Keep in mind, however, that Google ranks pages, not sites. If you use the same keyword on all of your pages, you're actually going to make it harder to get ranked for that keyword.
Your homepage title should be the keyword you're most interested in. Other keywords can go on subpages of your site if they make sense. If it doesn't make sense to put your keywords in the title of your page, you can work it into the text of the page.
Google will read all of the text on your site, so make sure you sprinkle your keywords around liberally. However, don't write like a robot - Google will frown on your site if keywords seem to be used unnaturally. The rule of thumb I've heard is that your keywords should take up about 2% of your text. I've found that metric a little hard to get to naturally, and generally I try to just write like a normal person.

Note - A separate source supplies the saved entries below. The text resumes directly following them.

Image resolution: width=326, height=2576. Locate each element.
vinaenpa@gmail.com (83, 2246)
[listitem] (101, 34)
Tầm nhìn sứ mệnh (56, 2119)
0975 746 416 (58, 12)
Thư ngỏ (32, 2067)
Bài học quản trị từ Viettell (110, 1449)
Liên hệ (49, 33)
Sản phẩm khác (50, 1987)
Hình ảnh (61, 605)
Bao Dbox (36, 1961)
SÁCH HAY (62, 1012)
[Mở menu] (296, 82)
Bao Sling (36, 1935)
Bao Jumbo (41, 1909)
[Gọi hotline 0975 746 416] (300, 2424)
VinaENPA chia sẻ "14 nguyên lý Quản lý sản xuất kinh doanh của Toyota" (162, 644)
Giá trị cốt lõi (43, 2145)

Aside from the title of your page, the next most important place to put your keywords is in the main header tag of your page. The H1 tag is the highest level header of your page, and Google weighs it accordingly. Header tags separate sections of your page. For instance, Keywords in Context is the header tag for this section of text.
A few years ago, meta tags played an important part in on-page SEO. However, Google has made it clear that these tags no longer matter much. The only one you need to worry about is the meta description tag. The contents of this tag are what will show up under the title of your page in Google search results, so make it clear and concise - SEOmoz says the optimal length is around 155 characters.
<meta name="Description" content="Your page description goes here.">
Your Pictures Need a Thousand Words
Every photographer's website should include a portfolio of their work. While Google can't understand the contents of your photos by themselves, you can help Google out with some simple changes - and help yourself get ranked higher in the process.
|Make sure each image has an alt tag and an appropriate file name.|
- Alt Tags - add an alt tag to each of your images to briefly describe it. Include keywords if they're relevant.
- File Names - give each image a relevant, Google-friendly title. "Smith_Wedding_Photo.jpg" is much better than "IMG0024".
- Captions - like all text surrounding your images, a caption helps Google understand the context of the image. Plus, captions under images immediately draw the viewer's eyes. Captions may not be appropriate with some types of portfolio pages, so use it with discretion.
Keep it Fresh
Finally, make sure you update your page regularly. Google seems to prefer fresh content over stale, so if nothing else upload a few new images to your portfolio every few days.